Title:Role of Central and Peripheral Chemoreceptors in Vasopressin Secretion Control
Volume: 13
Issue: 3
Author(s): Michele Iovino, Edoardo Guastamacchia, Vito Angelo Giagulli, Giorgio Fiore, Brunella Licchelli, Emanuela Iovino and Vincenzo Triggiani
Affiliation:
Keywords:
Acid-base balance, blood pressure control, brain blood flow regulation, chemoreceptors, hypoxia, vasopressin,
ventilatory drive.
Abstract: In this review, we analyzed the role played by central and peripheral chemoreceptors (CHRs) in vasopressin
(AVP) secretion control. Central neural pathways subserving osmotic and non-osmotic control of AVP secretion are strictly
correlated to brain areas participating in chemoreception mechanisms. Among the different brain areas involved in central
chemoreception, the most important site has been localized in the retrotrapezoid nucleus of the rostral ventrolateral
medulla. These central CHRs are able to detect very small pH/CO2 fluctuations, participating in brain blood flow regulation,
acid-base balance and blood pressure control. Decreases in arterial pH and increases in arterial pCO2 stimulate AVP
release by the Supraoptic and Paraventricular Nuclei.
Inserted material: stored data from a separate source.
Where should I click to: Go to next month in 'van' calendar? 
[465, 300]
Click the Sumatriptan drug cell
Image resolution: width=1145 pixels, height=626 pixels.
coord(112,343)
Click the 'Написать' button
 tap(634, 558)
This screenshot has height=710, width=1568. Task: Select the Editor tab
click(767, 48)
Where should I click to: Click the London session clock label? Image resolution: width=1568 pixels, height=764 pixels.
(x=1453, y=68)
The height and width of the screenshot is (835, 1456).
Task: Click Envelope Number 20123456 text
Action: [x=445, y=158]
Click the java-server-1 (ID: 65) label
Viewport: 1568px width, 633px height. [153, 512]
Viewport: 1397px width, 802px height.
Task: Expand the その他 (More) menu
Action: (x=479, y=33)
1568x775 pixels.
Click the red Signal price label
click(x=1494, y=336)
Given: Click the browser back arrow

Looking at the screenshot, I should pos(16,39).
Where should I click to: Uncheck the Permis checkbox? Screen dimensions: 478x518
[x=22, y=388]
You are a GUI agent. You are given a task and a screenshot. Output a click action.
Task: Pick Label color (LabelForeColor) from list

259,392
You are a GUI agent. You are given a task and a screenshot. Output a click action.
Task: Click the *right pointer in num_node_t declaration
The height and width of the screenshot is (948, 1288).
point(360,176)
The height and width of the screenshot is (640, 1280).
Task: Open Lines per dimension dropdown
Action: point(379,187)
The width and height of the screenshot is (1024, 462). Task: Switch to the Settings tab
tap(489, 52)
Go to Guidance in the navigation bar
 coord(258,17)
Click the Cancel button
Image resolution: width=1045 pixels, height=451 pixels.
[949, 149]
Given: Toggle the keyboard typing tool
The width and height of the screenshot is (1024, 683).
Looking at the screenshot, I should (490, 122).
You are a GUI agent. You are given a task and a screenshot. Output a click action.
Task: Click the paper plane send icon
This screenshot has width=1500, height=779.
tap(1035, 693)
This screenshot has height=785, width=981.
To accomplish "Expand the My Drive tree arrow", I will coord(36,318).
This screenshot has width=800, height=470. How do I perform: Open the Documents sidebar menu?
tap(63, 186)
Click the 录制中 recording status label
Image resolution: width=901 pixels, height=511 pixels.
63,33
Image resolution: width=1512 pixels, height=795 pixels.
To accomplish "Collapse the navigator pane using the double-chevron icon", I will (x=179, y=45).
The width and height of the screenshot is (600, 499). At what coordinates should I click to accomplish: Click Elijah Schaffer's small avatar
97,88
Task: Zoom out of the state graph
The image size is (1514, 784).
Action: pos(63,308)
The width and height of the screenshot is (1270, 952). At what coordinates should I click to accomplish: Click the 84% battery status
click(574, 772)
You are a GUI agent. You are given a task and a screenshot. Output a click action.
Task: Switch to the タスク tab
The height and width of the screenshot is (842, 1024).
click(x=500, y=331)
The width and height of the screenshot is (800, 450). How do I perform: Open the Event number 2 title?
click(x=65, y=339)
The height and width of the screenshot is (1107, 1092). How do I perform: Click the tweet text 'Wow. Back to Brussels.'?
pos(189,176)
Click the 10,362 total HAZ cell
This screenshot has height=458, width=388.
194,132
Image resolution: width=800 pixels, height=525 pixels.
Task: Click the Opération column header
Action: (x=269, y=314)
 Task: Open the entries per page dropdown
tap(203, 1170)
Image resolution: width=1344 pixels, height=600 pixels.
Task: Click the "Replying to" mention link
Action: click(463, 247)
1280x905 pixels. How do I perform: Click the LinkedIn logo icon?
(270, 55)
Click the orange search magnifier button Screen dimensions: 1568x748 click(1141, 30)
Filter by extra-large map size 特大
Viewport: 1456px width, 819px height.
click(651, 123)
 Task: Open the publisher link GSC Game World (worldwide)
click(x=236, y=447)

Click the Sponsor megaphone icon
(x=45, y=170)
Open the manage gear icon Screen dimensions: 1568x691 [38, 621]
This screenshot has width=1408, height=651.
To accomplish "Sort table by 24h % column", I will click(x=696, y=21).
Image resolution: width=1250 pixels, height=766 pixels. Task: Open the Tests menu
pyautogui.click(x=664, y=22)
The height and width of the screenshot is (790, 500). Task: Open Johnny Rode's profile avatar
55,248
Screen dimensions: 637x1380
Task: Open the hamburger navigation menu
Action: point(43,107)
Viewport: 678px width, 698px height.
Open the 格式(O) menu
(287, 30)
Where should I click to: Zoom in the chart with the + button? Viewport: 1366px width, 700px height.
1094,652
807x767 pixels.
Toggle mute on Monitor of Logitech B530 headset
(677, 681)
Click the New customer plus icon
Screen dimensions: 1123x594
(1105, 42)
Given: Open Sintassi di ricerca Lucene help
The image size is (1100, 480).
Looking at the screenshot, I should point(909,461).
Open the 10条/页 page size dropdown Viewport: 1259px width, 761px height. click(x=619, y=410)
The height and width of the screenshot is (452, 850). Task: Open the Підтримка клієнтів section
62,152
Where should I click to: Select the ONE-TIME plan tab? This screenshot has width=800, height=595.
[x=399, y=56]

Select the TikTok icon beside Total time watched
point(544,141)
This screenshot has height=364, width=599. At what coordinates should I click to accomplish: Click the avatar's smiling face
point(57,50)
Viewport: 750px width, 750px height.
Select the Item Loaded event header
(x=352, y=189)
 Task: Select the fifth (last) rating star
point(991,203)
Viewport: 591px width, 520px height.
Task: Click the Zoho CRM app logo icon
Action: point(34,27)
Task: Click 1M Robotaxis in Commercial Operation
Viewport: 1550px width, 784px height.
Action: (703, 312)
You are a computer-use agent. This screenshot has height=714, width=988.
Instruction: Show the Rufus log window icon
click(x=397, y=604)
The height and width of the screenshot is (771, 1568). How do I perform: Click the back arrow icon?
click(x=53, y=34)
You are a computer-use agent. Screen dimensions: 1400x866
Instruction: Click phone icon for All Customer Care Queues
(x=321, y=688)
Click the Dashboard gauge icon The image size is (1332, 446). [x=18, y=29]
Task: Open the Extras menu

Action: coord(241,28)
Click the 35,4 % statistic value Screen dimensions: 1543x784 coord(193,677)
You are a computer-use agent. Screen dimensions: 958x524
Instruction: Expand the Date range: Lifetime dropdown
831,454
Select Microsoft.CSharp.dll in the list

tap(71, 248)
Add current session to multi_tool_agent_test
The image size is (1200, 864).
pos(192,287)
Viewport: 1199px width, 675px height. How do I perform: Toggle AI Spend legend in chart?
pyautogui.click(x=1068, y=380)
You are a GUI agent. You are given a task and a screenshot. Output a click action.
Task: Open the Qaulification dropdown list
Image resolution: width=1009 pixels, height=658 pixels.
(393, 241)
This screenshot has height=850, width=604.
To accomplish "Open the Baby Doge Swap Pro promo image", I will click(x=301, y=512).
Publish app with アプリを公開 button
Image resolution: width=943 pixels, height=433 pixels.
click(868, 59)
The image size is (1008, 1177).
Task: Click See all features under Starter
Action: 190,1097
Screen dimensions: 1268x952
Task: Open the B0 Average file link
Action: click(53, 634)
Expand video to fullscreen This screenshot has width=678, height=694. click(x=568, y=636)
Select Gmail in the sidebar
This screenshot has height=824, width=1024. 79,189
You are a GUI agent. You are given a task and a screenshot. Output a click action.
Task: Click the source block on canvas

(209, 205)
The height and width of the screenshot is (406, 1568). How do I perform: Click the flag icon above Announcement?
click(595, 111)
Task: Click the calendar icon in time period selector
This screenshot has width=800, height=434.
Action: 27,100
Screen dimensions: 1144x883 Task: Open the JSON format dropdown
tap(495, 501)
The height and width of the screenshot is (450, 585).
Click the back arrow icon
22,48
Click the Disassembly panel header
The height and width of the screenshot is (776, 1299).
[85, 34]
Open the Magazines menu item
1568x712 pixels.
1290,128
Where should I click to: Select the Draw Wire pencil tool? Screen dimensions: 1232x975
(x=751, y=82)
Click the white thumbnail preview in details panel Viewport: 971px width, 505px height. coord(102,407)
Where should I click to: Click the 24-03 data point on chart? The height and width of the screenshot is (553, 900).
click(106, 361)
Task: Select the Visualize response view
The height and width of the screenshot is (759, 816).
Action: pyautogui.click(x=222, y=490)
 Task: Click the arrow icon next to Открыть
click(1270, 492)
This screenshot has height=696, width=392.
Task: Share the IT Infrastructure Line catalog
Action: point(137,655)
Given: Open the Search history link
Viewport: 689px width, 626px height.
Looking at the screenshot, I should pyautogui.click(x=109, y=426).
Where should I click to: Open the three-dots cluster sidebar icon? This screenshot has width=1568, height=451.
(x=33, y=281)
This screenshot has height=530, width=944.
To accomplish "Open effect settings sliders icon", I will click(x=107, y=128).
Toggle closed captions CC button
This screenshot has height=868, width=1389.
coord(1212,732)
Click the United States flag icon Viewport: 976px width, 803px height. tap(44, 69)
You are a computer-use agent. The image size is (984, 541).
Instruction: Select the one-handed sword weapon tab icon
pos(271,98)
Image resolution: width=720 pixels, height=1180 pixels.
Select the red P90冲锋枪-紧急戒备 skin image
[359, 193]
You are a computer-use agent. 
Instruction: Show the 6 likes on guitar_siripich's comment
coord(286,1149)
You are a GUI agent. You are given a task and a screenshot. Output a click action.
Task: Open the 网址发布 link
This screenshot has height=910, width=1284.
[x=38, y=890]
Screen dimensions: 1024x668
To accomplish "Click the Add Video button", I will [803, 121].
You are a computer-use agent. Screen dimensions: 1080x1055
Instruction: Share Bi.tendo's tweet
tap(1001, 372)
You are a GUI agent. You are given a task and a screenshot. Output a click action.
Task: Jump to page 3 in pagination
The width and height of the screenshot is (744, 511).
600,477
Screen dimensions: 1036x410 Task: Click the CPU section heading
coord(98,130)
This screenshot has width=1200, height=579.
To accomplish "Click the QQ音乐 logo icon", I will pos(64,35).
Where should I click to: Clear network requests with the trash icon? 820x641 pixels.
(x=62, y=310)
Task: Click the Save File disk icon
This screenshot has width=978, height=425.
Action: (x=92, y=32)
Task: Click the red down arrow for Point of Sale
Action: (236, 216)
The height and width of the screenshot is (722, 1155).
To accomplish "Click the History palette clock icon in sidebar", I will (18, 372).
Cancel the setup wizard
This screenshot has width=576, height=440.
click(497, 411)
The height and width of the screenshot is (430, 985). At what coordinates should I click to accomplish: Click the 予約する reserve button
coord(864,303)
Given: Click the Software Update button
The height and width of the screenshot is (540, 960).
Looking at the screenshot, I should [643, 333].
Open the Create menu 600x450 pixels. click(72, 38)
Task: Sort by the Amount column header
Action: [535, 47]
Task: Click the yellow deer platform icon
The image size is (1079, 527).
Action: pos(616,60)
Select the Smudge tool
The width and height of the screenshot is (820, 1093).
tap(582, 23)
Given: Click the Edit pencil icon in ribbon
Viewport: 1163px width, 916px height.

Carotid CHRs transduce low arterial O2 tension into increased action
potential activity, leading to bradycardia and coronary vasodilatation via vagal stimulation, and systemic vasoconstriction
via catecholaminergic stimulation. Stimulation of carotid CHRs by hypoxia increases neurohypophyseal blood flow and
AVP release, an effect inhibited by CHRs denervation. Two renal CHRs have been identified: Type R1 CHRs do not have
a resting discharge but are activated by renal ischemia and hypotension; Type R2 CHRs have a resting discharge and
respond to backflow of urine into the renal pelvis. Signals arising from renal CHRs modulate the activity of hypothalamic
AVPergic neurons: activation of R1 and R2 CHRs, following increased intrapelvic pressure with solutions of mannitol,
NaCl and KCl, produces a significant increase of AVP secretion and the same effect has been obtained by the intrarenal
infusion of bradykinin, which excites afferent renal nerves, as well as by the electrical stimulation of these nerves.